Locos 2119 D and 2319-2 offer as singles.

The Amtrak train,
20480 loco, and coaches 20223, 30220 and 31220
I would first offer as a set, but if not sold in
reasonable time offer each as a single.

I would offer Santa Fe F-A 20570 unit and the F-B 20582 unit (no cab)
as a set, but also as singles later if not sold. It appears that
the 20582 is powered since box notes 0-24 v DC.

(I saw this Santa Fe consist a short while back as an ABA and
and it was magnificient, about 10 feet long on the track.
The detailing is fantastic.)

One other thing, if there are owner's manuals with any of
these units mention that fact. Buyers of used gear like to
have those for reference if there is a problem.

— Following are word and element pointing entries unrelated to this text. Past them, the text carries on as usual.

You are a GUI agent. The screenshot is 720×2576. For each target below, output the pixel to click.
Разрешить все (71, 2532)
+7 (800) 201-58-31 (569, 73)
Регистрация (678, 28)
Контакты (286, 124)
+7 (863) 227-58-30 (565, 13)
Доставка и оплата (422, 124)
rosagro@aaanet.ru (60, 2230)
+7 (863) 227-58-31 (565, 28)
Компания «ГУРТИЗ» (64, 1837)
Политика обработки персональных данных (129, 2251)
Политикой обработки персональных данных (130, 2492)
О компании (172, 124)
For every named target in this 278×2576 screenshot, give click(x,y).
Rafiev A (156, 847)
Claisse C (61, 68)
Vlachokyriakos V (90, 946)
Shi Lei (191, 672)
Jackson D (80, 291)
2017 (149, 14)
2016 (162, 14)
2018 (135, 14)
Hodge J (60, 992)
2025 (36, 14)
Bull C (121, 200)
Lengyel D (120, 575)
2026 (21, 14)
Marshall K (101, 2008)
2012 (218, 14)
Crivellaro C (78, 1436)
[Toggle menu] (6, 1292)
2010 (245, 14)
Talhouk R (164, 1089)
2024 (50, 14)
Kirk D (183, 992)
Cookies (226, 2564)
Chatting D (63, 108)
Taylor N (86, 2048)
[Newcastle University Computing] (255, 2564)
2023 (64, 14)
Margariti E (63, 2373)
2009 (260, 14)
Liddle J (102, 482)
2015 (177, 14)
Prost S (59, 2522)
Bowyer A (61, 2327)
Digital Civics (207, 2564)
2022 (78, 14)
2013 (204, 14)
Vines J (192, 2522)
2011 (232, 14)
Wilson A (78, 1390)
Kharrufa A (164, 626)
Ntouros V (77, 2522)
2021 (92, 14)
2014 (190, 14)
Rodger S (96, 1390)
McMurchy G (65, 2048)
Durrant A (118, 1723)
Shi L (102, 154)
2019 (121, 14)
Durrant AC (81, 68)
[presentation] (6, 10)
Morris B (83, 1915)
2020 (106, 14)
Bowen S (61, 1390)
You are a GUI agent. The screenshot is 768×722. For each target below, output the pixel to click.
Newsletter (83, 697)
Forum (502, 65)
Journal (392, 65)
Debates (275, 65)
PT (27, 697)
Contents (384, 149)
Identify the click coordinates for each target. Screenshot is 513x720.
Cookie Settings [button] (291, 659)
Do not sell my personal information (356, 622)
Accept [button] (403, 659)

If you have found the power pack you might hook it up
to a few sections of track and test the locomotives. You
can then state that they do run. I hope the owners manual
for it is in it's box.

Again, I suggest that you tell us where you are in
Illinois as that may make a buyer near you more likely
to make offer.

Don


----------



## norgale (Apr 4, 2011)

Sorry,your right. I didn't see the B unit so yes that is a set and should be sold together. Also the other loco and the passenger cars. I didn't scroll down after the first picture came on so I didn't see the pass cars or the B unit. Yes they are sets and should be sold together. Pete


----------



## decrescent (Jul 5, 2014)

Truly from the bottom of my heart thank you all so much for the help. I was lost as to what to do with any of this and all of your advice has done wonders. I have one request for you guys if you're willing. I finally took pictures of the those I linked earlier today and I want to know if I took proper photos of them. Also sadly one of steam engines? seems to be missing the manual in the box. Is that a very bad thing or just a minor inconvenience. Below will be the links of photos ill post for selling.


http://imgur.com/a/6PNsW

http://imgur.com/a/lr9wj

http://imgur.com/a/ABmrX

http://imgur.com/a/2Da7W


----------



## norgale (Apr 4, 2011)

Excellent pictures and that stuff all looks to be brand new in the box and unused. I hope you do your homework on what to sell them for and look up the retail price of new stuff too for comparison. You have some very fine trains there. pete


----------



## Fire21 (Mar 9, 2014)

All I can say is WOW!!!


----------



## Fire21 (Mar 9, 2014)

DonR said:


> Again, I suggest that you tell us where you are in
> Illinois as that may make a buyer near you more likely
> to make offer.
> 
> Don


Don, his location is listed as Elgin, IL. Perhaps that's a new update he added.


----------



## DonR (Oct 18, 2012)

Yes, I missed seeing the update. That location is fortunate,
Elgin is in the Chicago vicinity so the scope of buyers can
be quite large. Also, there are well stocked hobby shops that
could be immense help in establishing prices, or they may
be interested in buying some.

The missing locomotive manual is only a minor thing. It's just
helpful to have them.

Don


----------



## decrescent (Jul 5, 2014)

So I went back to the storage locker today and picked up a few more for the heck of it my only question is what in the world is a spectrum brand. I googled a few of the trains in the locker at some of the prices seem pretty nuts. Also the problem with being by chicago is the fact that no one really has a hobby shop that holds or knows of people that want these G scale trains. ; ; Calling around as atleast told me so.


----------



## morland (Sep 25, 2012)

Spectrum is a brand of Bachmann. Here is their website. http://www.bachmanntrains.com/


----------



## DonR (Oct 18, 2012)

In any of the family paper work is there some indication
where the trains were bought? That may be a help
source. 

There is so much of it, piece meal as you have suggested
imay be the way to go.

Shipping is going to be another factor. Both UPS and
FedX have 'retail' stores that do packaging in addition
to shipping. You might want to get some rates from them.
Take in a big loco, and an average car so they can weight
them. Any non local buyer will need to know shipping costs.
I just imagine this gear is fairly heavy.

Don


----------